*TEXT EXTRACT*:

[Begin]

TRIADS is a novel deep learning architecture built from the ground up for materials property prediction in the small-data regime — where conventional deep learning chronically overfits and off-the-shelf models fail to generalize. The architecture combines self-attention-based compositional feature extraction, a recursive MLP reasoning core with shared weights, and a deep supervision training protocol that forces calibrated predictions throughout the entire recursive trajectory.
The core philosophy: instead of adding parameters to combat small datasets, force a small model to think harder. A weight-tied attention cell iterated T times costs zero additional parameters while achieving the computational depth of a T-layer network — multiplying gradient signal density by T without adding training data.
TRIADS has been validated across six Matbench benchmarks through a combined 300+ model ablation study. It achieves state-of-the-art or near-SOTA results on all six tasks, with parameter counts 2–50× smaller than competing neural network methods.

[End]

*EXCERPTED RECORDS*:

[Begin]

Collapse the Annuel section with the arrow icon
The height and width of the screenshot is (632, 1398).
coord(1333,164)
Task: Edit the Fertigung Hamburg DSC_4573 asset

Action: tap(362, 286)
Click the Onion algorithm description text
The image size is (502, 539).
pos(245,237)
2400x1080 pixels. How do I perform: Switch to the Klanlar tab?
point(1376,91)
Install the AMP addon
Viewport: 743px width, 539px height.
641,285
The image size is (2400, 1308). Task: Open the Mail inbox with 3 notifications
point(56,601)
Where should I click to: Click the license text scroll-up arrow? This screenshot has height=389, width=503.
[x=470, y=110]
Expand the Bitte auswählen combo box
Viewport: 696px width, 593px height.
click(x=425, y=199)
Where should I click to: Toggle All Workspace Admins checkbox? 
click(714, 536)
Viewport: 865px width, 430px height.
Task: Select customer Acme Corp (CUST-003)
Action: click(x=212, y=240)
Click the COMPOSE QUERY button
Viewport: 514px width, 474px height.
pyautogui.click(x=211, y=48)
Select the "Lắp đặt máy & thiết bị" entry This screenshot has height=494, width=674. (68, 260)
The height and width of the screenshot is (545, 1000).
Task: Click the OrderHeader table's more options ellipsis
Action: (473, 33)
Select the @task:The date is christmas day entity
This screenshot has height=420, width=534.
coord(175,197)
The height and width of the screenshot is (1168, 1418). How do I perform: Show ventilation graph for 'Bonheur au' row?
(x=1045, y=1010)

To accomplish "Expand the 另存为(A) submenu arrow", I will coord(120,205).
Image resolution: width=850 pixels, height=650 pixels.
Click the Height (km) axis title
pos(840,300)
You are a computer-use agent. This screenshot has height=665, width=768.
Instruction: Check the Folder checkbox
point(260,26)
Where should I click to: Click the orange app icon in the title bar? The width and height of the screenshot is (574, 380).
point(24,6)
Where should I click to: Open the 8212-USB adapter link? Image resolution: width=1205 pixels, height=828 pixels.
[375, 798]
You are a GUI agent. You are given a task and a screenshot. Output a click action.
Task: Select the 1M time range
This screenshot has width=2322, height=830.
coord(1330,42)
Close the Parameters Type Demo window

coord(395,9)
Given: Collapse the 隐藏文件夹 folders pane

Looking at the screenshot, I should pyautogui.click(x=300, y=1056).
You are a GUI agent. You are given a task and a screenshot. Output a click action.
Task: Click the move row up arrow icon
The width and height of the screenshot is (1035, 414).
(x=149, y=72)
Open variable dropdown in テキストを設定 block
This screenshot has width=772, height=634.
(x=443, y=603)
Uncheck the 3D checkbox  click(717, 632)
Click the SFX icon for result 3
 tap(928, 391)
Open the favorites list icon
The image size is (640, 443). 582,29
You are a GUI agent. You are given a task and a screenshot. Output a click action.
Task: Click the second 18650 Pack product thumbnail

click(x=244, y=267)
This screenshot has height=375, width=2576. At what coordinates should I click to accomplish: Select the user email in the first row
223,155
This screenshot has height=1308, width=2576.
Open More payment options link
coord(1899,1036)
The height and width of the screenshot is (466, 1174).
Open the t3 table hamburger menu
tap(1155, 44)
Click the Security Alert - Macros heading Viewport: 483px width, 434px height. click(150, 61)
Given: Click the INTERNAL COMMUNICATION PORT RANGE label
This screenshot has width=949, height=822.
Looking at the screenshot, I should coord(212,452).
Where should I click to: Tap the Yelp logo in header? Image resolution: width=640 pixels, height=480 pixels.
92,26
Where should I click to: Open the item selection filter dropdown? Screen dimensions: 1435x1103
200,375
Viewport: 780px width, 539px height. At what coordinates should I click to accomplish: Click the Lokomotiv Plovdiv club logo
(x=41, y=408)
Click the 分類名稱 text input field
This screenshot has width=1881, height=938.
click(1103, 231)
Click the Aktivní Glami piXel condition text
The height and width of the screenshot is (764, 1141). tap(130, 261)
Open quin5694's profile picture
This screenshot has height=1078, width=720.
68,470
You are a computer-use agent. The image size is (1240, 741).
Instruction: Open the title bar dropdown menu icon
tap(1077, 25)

[End]

*PROBLEMS TO SOLVE*:
A. In the TRIADS text, how do its parameter counts compare with those of competing neural network methods?
B. Retype the part of the TRIADS text starting at "TRIADS has been" and ending at "neural network methods.".

*RESPONSES FOR EACH TASK*:
A. They are 2–50× smaller.

B.
TRIADS has been validated across six Matbench benchmarks through a combined 300+ model ablation study. It achieves state-of-the-art or near-SOTA results on all six tasks, with parameter counts 2–50× smaller than competing neural network methods.